Everybody loves a caper picture, the kind in which beautiful people get in and out amidst picturesque locales. Right? Not necessarily in the case of The Tourist; critics say the seemingly can’t-miss proposition of Johnny Depp and Angelina Jolie trying to escape danger amidst the splendor of Europe’s most iconic cities is a serious letdown, a slow-moving bagatelle with minimal chemistry between its superstar leads. Depp stars as a lovelorn American who meets the mysterious, beautiful Jolie on a train. It turns out she’s caught up in an international game of cat-and-mouse, and Depp is caught in the crossfire. A certain level of absurdity is inherent in this sort of thing, but the pundits say The Tourist is too slackly paced to keep audiences from suspending disbelief, and the romance between Depp and Jolie is a nonstarter. (Check this week’s Total Recall, in which we run down some other noteworthy superstar duos in the same movie.)
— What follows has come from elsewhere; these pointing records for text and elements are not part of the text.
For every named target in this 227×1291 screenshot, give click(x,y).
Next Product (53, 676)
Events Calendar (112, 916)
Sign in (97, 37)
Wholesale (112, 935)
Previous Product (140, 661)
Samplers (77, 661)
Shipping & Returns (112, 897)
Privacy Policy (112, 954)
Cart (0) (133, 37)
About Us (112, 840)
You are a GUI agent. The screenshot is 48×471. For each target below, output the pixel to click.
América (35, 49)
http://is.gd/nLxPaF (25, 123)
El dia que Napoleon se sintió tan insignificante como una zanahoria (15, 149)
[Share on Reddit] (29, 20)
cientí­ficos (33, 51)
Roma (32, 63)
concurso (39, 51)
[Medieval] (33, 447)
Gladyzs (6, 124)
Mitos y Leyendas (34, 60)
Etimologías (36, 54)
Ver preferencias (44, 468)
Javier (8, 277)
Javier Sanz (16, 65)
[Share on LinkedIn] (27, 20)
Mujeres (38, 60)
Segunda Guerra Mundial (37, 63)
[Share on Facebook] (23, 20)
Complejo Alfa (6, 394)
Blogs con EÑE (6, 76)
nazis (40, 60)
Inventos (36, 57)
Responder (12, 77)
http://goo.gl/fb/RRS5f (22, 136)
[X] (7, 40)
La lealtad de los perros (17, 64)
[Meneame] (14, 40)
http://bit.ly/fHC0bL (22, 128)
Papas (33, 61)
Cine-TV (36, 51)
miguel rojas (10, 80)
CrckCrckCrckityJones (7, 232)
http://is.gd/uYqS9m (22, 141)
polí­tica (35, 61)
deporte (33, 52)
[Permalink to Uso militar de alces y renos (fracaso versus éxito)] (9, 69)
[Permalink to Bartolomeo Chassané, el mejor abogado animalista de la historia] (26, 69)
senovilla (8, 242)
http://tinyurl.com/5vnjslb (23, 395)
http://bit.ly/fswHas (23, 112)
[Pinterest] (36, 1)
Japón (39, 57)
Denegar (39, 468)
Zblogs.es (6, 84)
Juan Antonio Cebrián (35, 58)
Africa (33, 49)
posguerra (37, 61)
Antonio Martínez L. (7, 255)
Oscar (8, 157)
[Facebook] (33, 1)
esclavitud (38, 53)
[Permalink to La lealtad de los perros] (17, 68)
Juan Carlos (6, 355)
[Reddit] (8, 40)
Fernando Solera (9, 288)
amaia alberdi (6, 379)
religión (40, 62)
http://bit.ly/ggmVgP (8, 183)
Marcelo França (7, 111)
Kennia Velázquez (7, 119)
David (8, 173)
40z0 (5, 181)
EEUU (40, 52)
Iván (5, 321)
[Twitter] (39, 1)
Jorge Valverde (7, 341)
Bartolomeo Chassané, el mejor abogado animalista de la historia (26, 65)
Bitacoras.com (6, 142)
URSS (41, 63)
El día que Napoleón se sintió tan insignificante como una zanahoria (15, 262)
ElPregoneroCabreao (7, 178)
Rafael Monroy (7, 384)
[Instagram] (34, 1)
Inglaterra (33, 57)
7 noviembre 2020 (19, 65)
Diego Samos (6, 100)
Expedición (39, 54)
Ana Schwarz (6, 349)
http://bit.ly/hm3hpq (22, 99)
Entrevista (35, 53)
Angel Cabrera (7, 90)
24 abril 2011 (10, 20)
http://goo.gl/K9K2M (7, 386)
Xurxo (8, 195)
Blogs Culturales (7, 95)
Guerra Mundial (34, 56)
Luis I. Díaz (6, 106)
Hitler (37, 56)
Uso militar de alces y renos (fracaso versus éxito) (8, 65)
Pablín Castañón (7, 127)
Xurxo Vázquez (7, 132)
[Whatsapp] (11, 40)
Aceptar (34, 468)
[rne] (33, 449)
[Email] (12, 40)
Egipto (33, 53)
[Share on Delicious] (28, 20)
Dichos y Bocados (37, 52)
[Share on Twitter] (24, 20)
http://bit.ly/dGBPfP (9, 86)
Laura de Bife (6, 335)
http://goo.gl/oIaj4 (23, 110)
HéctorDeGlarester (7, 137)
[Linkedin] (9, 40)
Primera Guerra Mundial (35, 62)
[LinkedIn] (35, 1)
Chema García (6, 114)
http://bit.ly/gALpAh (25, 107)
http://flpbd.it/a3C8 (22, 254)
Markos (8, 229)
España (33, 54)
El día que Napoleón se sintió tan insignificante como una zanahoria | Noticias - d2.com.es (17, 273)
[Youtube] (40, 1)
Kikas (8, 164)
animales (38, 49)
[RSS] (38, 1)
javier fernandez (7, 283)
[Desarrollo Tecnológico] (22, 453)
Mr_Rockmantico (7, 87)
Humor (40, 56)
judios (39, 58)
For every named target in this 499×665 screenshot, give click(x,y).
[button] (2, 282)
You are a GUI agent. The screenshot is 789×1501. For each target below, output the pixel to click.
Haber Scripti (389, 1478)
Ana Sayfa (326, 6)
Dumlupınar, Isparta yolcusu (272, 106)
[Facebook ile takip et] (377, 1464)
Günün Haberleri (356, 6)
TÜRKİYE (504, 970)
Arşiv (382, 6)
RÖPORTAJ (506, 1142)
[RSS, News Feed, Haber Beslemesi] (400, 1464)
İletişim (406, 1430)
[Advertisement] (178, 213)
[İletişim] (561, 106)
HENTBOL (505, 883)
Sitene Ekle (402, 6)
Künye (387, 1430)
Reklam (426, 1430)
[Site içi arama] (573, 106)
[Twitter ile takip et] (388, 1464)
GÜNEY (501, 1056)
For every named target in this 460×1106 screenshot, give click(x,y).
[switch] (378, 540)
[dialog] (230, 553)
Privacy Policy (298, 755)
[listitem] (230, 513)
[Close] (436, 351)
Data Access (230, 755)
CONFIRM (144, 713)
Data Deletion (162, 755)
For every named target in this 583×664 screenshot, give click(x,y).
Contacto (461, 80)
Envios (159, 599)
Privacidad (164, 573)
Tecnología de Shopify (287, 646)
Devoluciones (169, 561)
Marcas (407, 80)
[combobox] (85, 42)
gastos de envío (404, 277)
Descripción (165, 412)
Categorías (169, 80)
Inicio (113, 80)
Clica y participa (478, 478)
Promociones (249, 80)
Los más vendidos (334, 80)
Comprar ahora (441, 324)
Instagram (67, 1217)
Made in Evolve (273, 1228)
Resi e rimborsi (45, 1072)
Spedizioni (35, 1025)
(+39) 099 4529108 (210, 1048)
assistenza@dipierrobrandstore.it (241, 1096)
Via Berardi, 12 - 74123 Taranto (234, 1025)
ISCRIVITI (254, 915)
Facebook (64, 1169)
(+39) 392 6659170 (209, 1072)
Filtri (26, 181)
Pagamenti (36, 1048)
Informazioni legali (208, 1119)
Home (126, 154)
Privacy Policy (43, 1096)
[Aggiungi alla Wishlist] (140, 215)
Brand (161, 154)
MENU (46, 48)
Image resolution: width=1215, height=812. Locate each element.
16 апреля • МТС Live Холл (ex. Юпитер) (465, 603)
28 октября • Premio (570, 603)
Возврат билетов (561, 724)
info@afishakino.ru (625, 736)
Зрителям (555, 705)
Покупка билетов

Also opening this week in limited release:
Rabbit a la Berlin, a doc about the thousands of wild hares that lived in the Berlin Wall dunring the Cold War, is at 100 percent.
And Everything Is Going Fine, a documentary portrait of the late, great monologist Spaulding Gray, is at 86 percent.
The Fighter, starring Mark Wahlberg and Christian Bale in a drama about a boxer with some serious family problems, is Certified Fresh at 83 percent (check out co-star Amy Adams’s Five Favorite Films here).
Saint Misbehavin’: The Wavy Gravy Movie, a doc about the countercultural prankster and activist, is at 70 percent.
The Company Men, starring Ben Affleck and Tommy Lee Jones in the tale of a couple of guys facing corporate downsizing, is at 63 percent.
The Tempest, starring Helen Mirren and Jeremy Irons in an unorthodox adaptation of the Shakespeare play, is at 27 percent.
Hemingway’s Garden of Eden, starring Ryan Gosling and Mena Suvari in a thriller based on one of New York’s most famous missing persons cases, is at 13 percent.
Finally, props to Harrison M. for coming the closest to guessing The Warrior’s Way‘s 38 percent Tomatometer.